The reduced production of noradrenaline (NA) in the locus coeruleus is known to be associated with certain neurodegenerative processes such as Alzheimer's (Heneka et al., 2002) or Parkinson's diseases (Delaville et al., 2011). NA depletion, more than a mere disease-associated alteration, seems to be a factor contributing to the progression of such diseases. This is confirmed by the anti-inflammatory and neuroprotective actions observed for NA in vivo and in vitro (Chalermpalanupap et al., 2013, Feinstein et al., 2002, Kalinin et al., 2012).

Based on this, we studied different mechanisms through which NA may exert its neuroprotective actions. One of these seems to be the regulation of astrocytic production of certain chemokines (Hinojosa et al., 2013, Madrigal et al., 2009).
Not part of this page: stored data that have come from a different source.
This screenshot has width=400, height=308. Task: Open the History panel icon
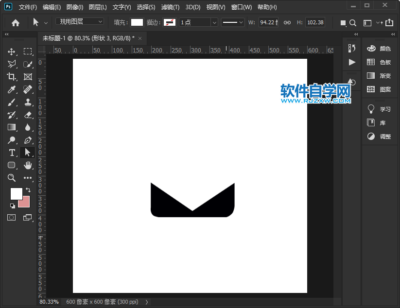(x=352, y=48)
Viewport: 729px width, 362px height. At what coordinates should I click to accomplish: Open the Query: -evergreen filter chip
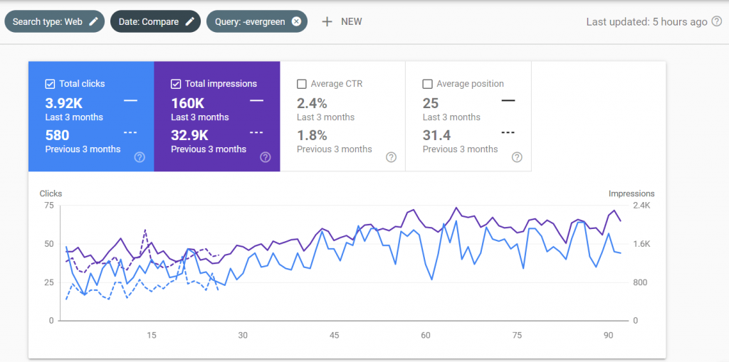pos(256,21)
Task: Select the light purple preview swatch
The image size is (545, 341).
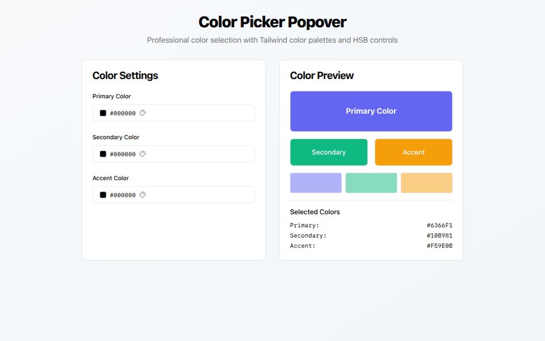Action: click(x=316, y=182)
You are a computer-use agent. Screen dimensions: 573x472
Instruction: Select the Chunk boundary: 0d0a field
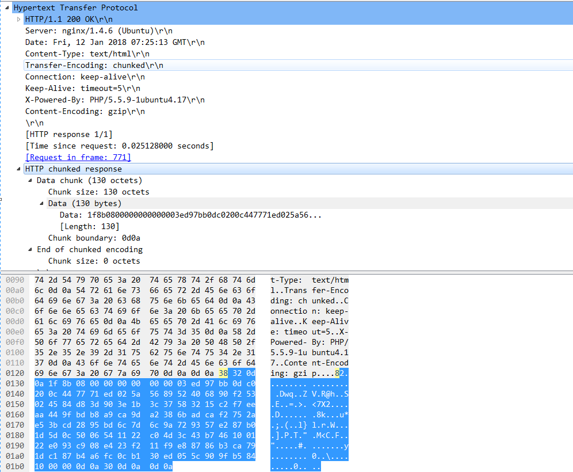(x=94, y=238)
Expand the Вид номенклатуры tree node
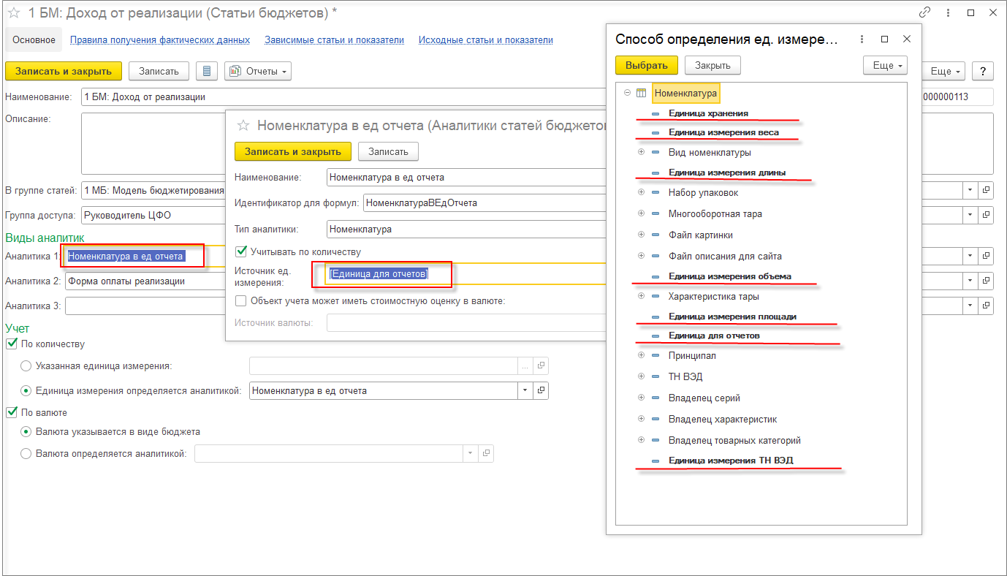The image size is (1007, 576). pos(641,152)
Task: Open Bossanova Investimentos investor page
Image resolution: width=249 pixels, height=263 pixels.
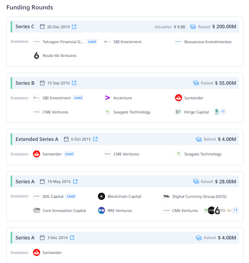Action: (x=208, y=42)
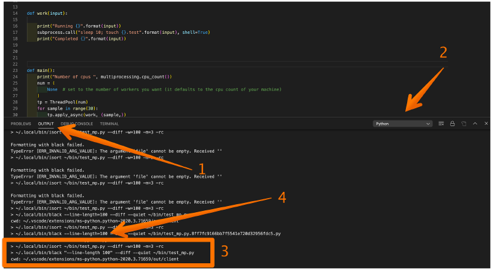The width and height of the screenshot is (492, 270).
Task: Toggle the output scroll lock icon
Action: point(452,124)
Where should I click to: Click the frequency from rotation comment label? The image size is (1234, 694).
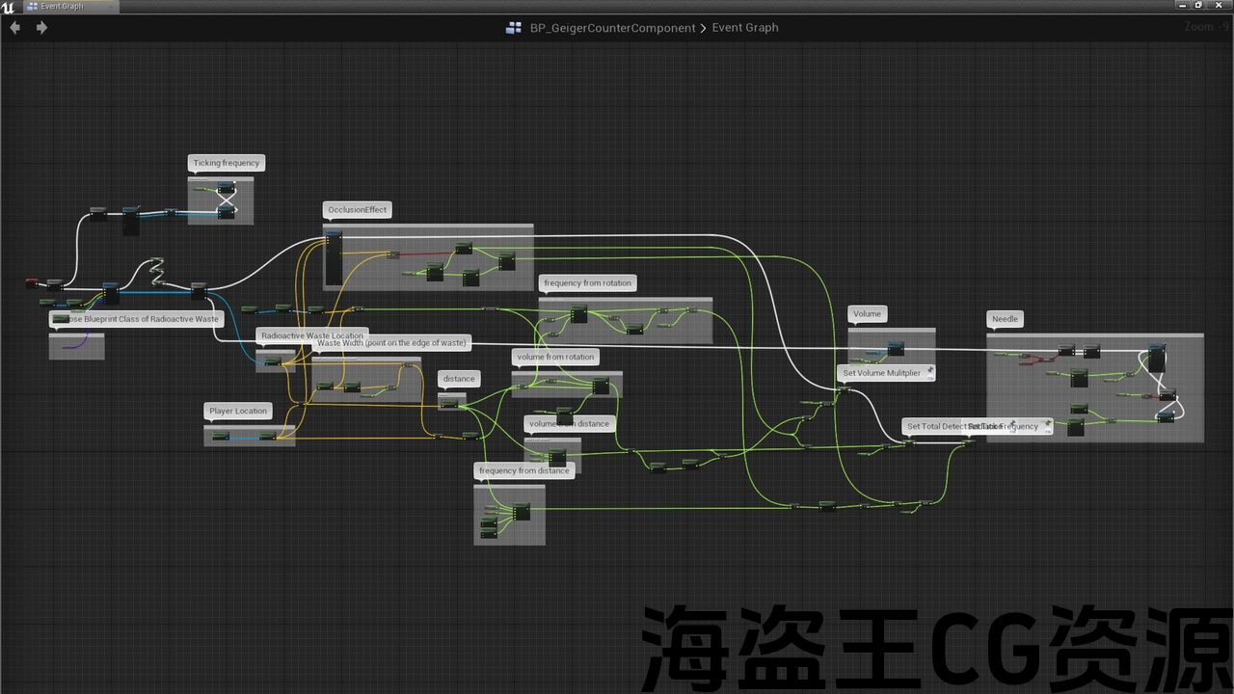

Therefore, we have focused on CX3CL1 (also known as fractalkine or neurotactin), a chemokine whose anti-neuroinflammatory actions overlap with some of those described for NA (Limatola and Ransohoff, 2014). This way, we observed NA ability to regulate astrocytic production of CX3CL1 (Hinojosa et al., 2013). However, differently from other chemokines, CX3CL1 is mainly expressed in the CNS by neurons, while astrocytes constitute a less relevant source of it (Nishiyori et al., 1998). Based on this, we analyze here NA effects on neuronal expression and synthesis of CX3CL1.

CX3CL1 is expressed as a membrane-bound form which can be shed by different enzymes, mainly by the disintegrin-and-metalloproteinases ADAM10 and ADAM17 (Garton et al., 2001, Hundhausen et al., 2003). Consequently, CX3CL1 can function in a membrane-bound or in a soluble form. The first is known to promote the adhesion of immune cells (Fong et al., 1998) and the last one exhibits more chemotactic activity (Bazan et al., 1997), but a complete description of all their functions or a precise differentiation between the roles of both CX3CL1 forms are not available yet.

CX3CR1, the only receptor described for CX3CL1, is mainly expressed by microglia within the CNS (Nishiyori et al., 1998). This fact, combined with the preeminent position of neurons among CX3CL1 producers, has led many authors to consider this chemokine as a messenger used by neurons to communicate with microglia and repress their activation (Harrison et al., 1998, Nishiyori et al., 1998).

We show here that NA stimulates CX3CL1 expression by cultured neurons, elevating its concentration inside and outside these cells, despite of NA inhibition of neuronal ADAM10 and ADAM17 activity and synthesis. In addition, CX3CL1 neutralization allowed us to confirm its involvement in the microglia inhibition stimulated by NA.